John Zeratsky is obsessed with how he uses his time. For nearly 15 years, Zeratsky was a designer for technology companies such as Google and YouTube.
Something Zeratsky has given much thought to is his calendar structure. No matter what kind of an organisation you work for, chances are your co-workers can pop meetings into your diary at all times of day because it’s visible to every single person in the business. Basically, anyone can hijack your day. How fun!
Unlike most of us, Zeratsky sees his calendar as an opportunity to think proactively instead of reactively. He knows that a good day for him has several elements. It has time for deep work in the mornings, meals and breaks to keep him energised, administrative time for email and other tasks, exercise time, and time with his wife or friends.
Scheduling breaks is particularly important, though they’re generally an afterthought. It’s an idea that’s also endorsed by professor and bestselling author of Deep Work and A World Without Email, Cal Newport.
“It’s a subtle psychological thing, but if you don’t plan when your breaks are going to come, then any moment is potentially a time you could take a break,” he says. “So what happens is all throughout the day, you have this argument with your mind: Should we take a break now? Should we jump on email now? Should we look on social media now? And if there’s no preplan about when you’re going to take those breaks, you’re constantly having this argument.”
He says it’s an argument people will lose more often than win and as a result, you end up fragmenting your attention much more. By booking breaks in your diary, you don’t have to waste time arguing with yourself about when you’ll spend time away from your work.
The good news is those breaks don’t need to be long. Research from the University of Colorado uncovered an optimum length of time for breaks. The researchers found that in contrast to one 30-minute walking break, six five-minute walking breaks boosted energy, sharpened focus, improved mood and reduced feelings of fatigue in the afternoon more effectively. Surely you can find a few five-minute spots between all your meetings?
For Zeratsky, the solution to proactively incorporate all these ingredients, breaks included, came in the form of a calendar template.
“I actually use a calendar template inside Google Calendar,” he explains. “It’s not my primary calendar; it’s a separate calendar that is the template of my ideal day. It has all of the building blocks – from when I eat, when my focused working blocks are, when I exercise – all those things.”
Zeratsky’s day starts at about 6.30 am with a coffee, but without technology. After coffee, Zeratsky works on his most important task for the day, typically something requiring deep, focused thinking.
Administrative tasks and meetings happen in the afternoon. Zeratsky uses Calendly, the automated scheduling software, and programs his availability for meeting times to be in his afternoon block, typically between 2pm to 5pm. His exercise block follows at 5pm, and then social time happens in the evening.
“I don’t just play defence. I play offence,” he says.
If you have limited influence over your calendar, think about some small ways you can exercise control.
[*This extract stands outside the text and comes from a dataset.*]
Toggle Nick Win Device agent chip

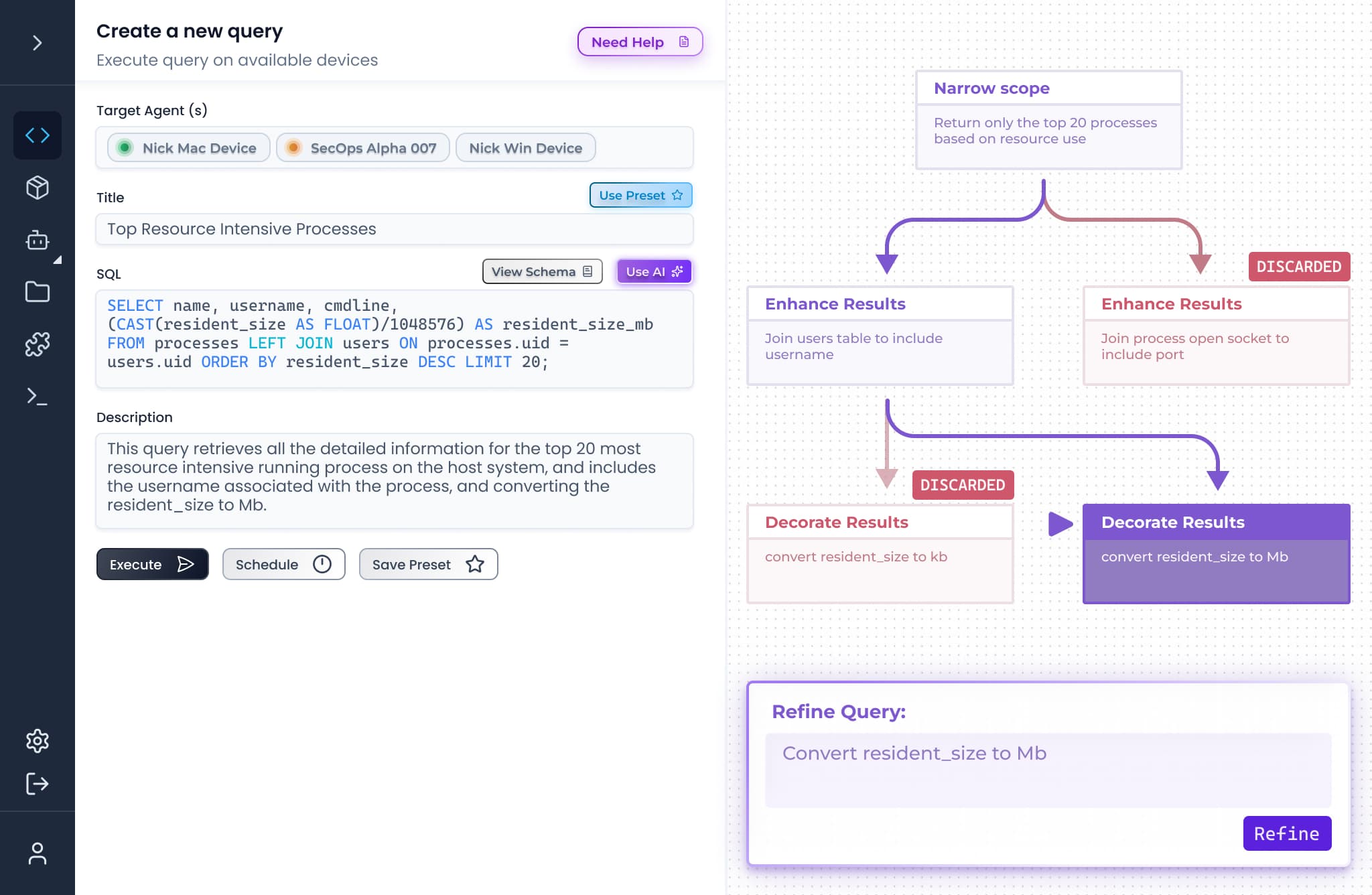tap(525, 148)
For example, you might block out 30 minutes every day for lunch to make sure you get to recharge. You might also think about how you can bookend your days with activities that align with your values. You could block out exercise time before your meetings start (if health is a priority) and book in time with friends or family at the end of the day.
Put it into action
1. Think about all the ingredients for your ideal day. These might include time with family, exercise, focused work, meetings, emails, socialising with workmates or friends, meals and breaks, and so on.
2. Reflect on the time of day that is best suited to each activity.
3. Map out an ideal day. You could just focus on working hours or you could block out the entire day, like Zeratsky does.
4. When it comes to putting this in your calendar, there are two options. The first is taking Zeratsky’s lead by using Google Calendar and creating a new template calendar. This is a calendar that only you can see and you can switch the view on or off – essentially using it as a stencil to plan your day. Alternatively, you can use your actual calendar and block all activities into it so that other people can’t book over them. I’ve personally found that if I label things in capital letters, colleagues take items in my diary more seriously, especially when I use unambiguous labels: PLEASE DO NOT BOOK.
5. Wherever possible, try to plan your day according to your template.